É para esse espaço, em que não se vê a luz do Sol ou da Lua, que se muda o desiludido Cipriano, antigo fabricante de louça artesanal. Ele vai para lá a convite do genro, Marçal, guarda do Centro.
Essas são as peças e o tabuleiro que Saramago usa para construir um releitura moderna do chamado mito (ou alegoria) da caverna, de Platão.
Em sua famosa alegoria, o pensador grego, inventor do assunto filosofia tal como o conhecemos, questiona os limites entre como as coisas são de fato e como as apreendemos, o mundo das aparências e o mundo das idéias.
Um grupo de escravos que sempre viveu acorrentado no fundo de uma caverna escura, sem nenhum contato com a luz, vendo apenas projeções do que acontece do lado de fora da gruta, tem um de seus homens libertado e forçado a andar em direção à luz.
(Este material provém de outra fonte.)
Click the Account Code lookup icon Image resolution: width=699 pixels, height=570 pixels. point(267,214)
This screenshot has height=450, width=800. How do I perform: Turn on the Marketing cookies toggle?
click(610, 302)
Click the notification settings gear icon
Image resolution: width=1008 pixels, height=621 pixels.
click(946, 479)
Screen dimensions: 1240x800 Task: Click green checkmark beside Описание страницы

As descrições desse contato doloroso são recebidas com incredulidade por aqueles que ficaram acorrentados na escuridão.
A caverna de Saramago funciona nos subsolos de estacionamentos e frigoríficos do tal Centro.
Nas poucas palestras nas quais mencionou algo sobre seu novo romance, Saramago disse acreditar que nunca estivemos tão dentro de uma caverna como agora.
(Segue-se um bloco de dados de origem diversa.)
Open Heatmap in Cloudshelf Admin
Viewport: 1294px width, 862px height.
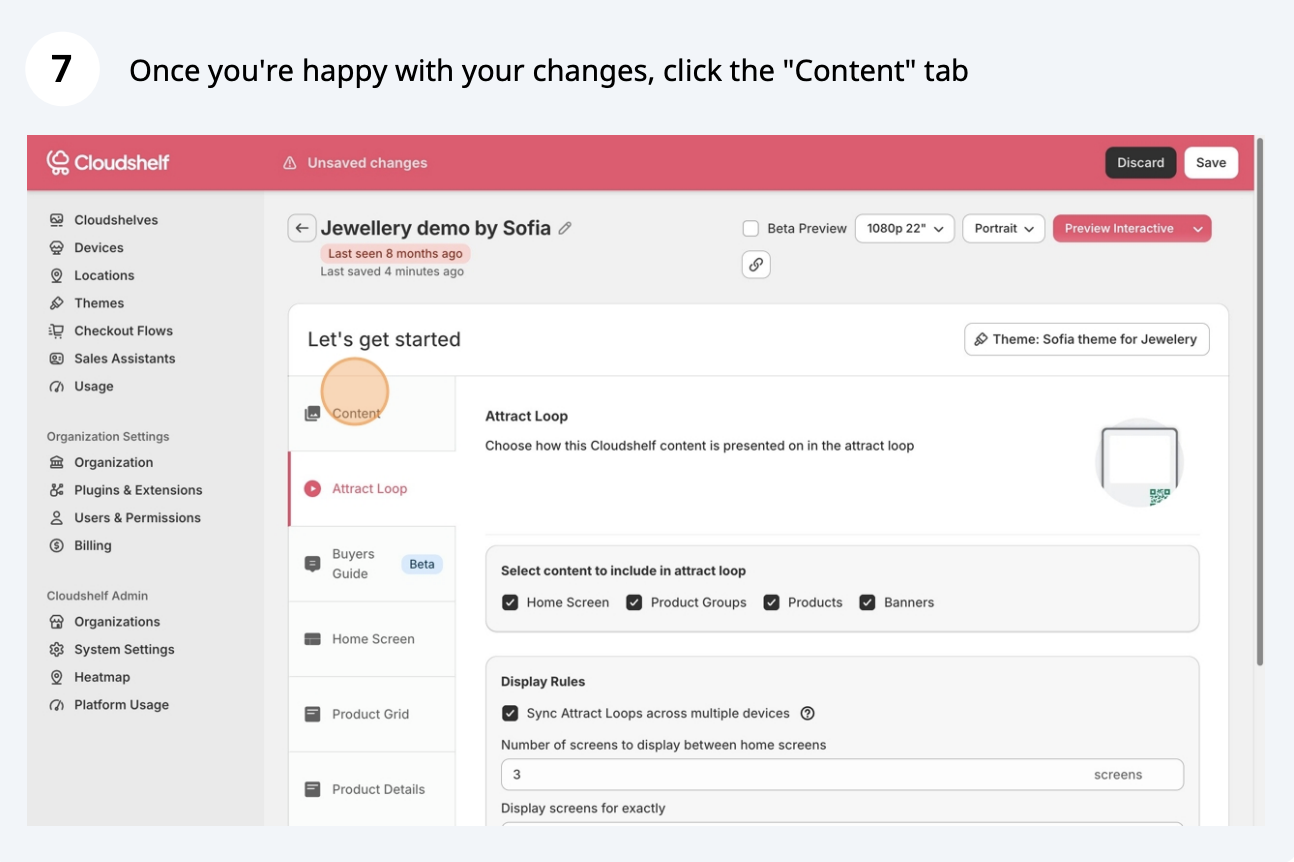[101, 677]
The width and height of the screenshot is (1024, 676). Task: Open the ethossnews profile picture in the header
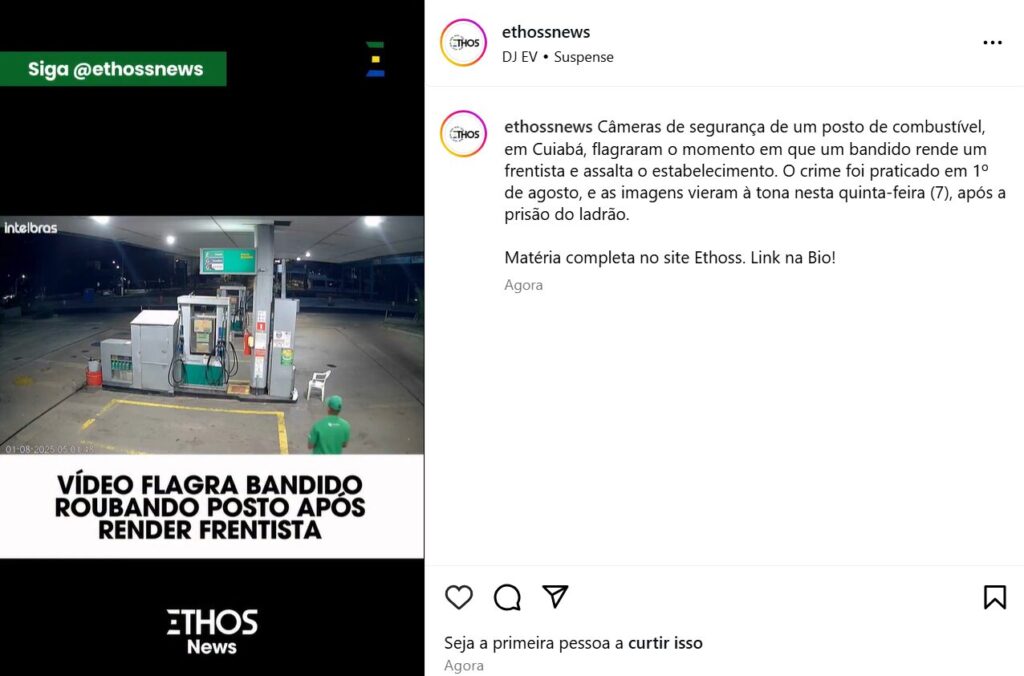[463, 42]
Segundo o escritor, estaríamos igualmente acorrentados, enxergando só as sombras projetadas de fora de uma profunda e escura gruta.
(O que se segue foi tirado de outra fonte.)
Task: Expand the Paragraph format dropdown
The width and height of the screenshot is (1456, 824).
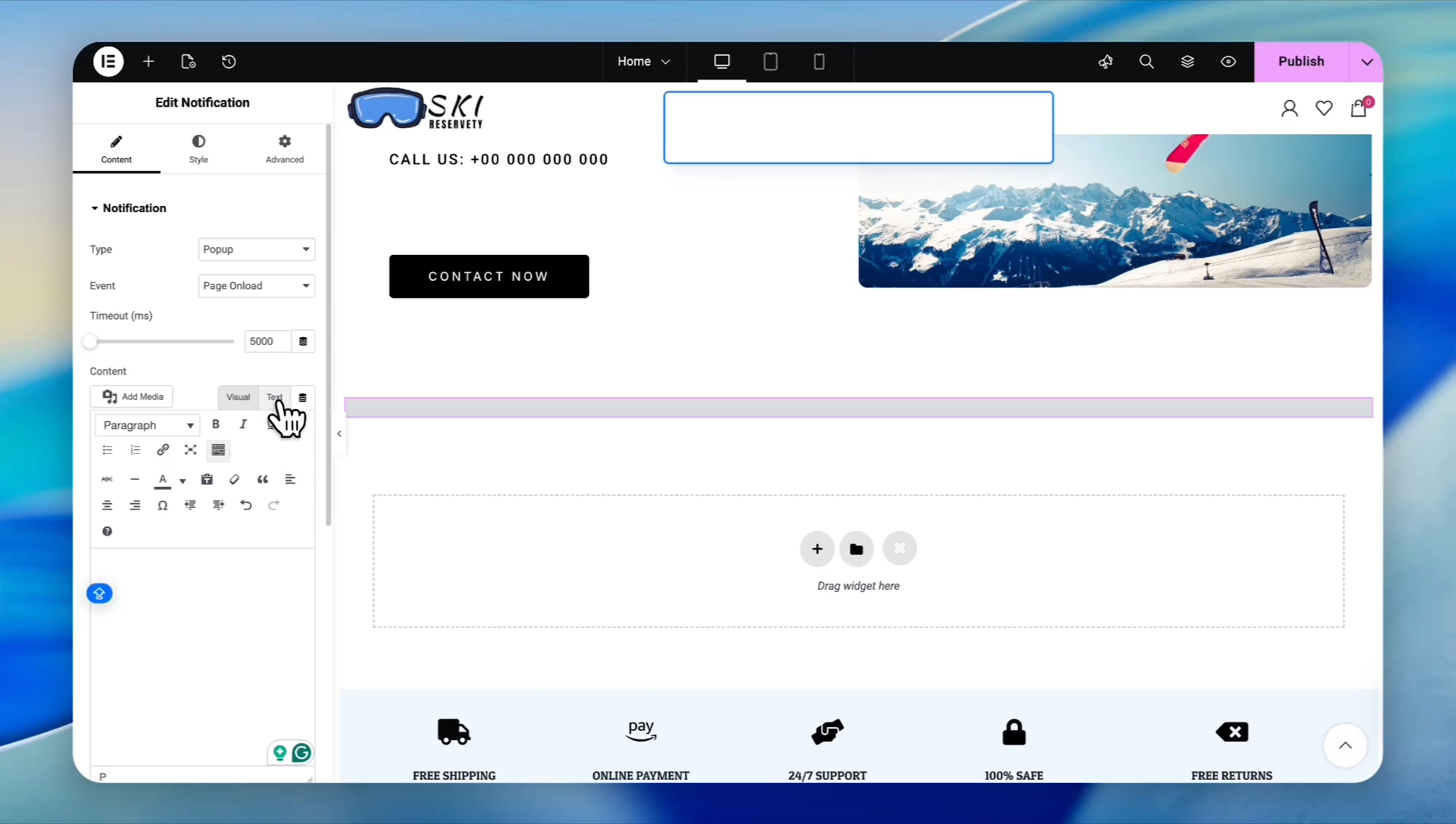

Com "A Caverna", ele diz estar fechando uma espécie de trilogia humanista, que tem como outros dois lados os romances "Ensaio sobre a Cegueira" e "Todos os Nomes".
Nesse conjunto, Saramago radicaliza no uso de parábolas, de narrações alegóricas. Em "A Caverna" ele chega ao cume desse processo, fazendo uma alegoria de uma alegoria.
E isso é tudo. Essa é a leitura primeira do romance, complementada por informações divulgadas pela editora Companhia das Letras, que publica todas as obras de Saramago no Brasil desde 1988.